= The task =
Copy out again, unchanged, the line that contains "Click Cancel to dismiss the dialog" and every line after it down to the last line of the data.

= Data listing =
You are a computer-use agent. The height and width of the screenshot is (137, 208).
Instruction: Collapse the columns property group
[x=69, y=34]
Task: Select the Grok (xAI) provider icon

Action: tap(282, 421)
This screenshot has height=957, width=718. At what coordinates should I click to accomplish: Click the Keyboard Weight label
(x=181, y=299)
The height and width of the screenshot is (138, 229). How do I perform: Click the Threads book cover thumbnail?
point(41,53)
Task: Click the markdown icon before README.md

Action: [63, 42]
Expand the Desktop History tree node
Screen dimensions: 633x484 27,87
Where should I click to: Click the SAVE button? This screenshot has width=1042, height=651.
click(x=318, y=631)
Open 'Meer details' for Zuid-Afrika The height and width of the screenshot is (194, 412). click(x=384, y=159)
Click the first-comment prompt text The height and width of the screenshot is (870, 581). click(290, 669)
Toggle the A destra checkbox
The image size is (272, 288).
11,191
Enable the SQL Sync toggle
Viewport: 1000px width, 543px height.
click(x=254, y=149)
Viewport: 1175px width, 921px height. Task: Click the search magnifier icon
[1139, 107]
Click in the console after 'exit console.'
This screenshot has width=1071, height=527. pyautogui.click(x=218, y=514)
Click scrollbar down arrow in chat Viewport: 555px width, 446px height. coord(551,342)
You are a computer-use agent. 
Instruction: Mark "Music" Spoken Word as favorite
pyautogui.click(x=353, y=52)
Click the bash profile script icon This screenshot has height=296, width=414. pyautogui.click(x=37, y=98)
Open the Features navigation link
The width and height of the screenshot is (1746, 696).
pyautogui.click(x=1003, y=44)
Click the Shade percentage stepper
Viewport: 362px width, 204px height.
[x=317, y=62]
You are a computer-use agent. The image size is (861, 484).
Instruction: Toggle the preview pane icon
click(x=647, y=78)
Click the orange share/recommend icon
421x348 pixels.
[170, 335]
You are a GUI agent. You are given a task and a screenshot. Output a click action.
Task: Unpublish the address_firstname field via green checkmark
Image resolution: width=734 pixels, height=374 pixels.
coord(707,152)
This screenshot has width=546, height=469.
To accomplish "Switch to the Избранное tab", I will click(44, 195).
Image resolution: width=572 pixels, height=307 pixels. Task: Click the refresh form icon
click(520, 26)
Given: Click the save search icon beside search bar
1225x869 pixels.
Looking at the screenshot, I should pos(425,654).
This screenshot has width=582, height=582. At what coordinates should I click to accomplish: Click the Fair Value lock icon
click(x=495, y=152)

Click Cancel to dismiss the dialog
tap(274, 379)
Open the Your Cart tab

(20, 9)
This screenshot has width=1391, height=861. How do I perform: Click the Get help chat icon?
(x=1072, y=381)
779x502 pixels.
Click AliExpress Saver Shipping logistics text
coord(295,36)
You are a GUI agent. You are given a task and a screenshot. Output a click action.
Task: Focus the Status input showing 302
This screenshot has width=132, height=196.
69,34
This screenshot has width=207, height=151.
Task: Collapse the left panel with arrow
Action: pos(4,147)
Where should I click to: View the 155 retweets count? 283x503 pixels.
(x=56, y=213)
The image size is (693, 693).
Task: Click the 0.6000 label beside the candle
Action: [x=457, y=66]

= Result of the task =
Click Cancel to dismiss the dialog
tap(274, 379)
Open the Your Cart tab

(20, 9)
This screenshot has width=1391, height=861. How do I perform: Click the Get help chat icon?
(x=1072, y=381)
779x502 pixels.
Click AliExpress Saver Shipping logistics text
coord(295,36)
You are a GUI agent. You are given a task and a screenshot. Output a click action.
Task: Focus the Status input showing 302
This screenshot has width=132, height=196.
69,34
This screenshot has width=207, height=151.
Task: Collapse the left panel with arrow
Action: pos(4,147)
Where should I click to: View the 155 retweets count? 283x503 pixels.
(x=56, y=213)
The image size is (693, 693).
Task: Click the 0.6000 label beside the candle
Action: [x=457, y=66]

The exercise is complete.